**Brief:**
Copy each line of the records that contains the word "dialog".

**Provided records:**
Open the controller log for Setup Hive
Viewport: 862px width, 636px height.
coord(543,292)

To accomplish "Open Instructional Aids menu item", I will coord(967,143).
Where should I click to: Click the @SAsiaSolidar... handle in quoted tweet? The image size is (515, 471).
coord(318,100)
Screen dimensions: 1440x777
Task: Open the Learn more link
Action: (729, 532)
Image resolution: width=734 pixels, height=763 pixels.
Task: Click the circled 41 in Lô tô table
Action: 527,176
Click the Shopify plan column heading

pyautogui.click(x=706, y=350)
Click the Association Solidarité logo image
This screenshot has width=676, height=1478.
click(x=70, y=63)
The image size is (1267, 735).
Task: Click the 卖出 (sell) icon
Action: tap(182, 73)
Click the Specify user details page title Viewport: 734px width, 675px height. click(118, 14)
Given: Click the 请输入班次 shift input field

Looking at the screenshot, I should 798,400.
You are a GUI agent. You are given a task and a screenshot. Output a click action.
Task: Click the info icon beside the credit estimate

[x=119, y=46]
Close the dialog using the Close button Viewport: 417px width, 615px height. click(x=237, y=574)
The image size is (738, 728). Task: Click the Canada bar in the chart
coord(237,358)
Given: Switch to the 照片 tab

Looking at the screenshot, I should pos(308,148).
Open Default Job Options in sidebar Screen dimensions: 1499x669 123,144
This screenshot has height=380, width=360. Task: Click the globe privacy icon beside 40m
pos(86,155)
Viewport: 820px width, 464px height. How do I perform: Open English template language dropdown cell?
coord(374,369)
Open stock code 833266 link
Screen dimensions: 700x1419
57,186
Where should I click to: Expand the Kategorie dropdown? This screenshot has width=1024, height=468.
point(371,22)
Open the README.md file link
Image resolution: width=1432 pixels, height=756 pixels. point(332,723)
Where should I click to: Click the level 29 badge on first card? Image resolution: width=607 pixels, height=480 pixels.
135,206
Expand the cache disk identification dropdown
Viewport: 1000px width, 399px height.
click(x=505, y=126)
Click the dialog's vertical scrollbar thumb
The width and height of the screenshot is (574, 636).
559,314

**Output:**
Close the dialog using the Close button Viewport: 417px width, 615px height. click(x=237, y=574)
Click the dialog's vertical scrollbar thumb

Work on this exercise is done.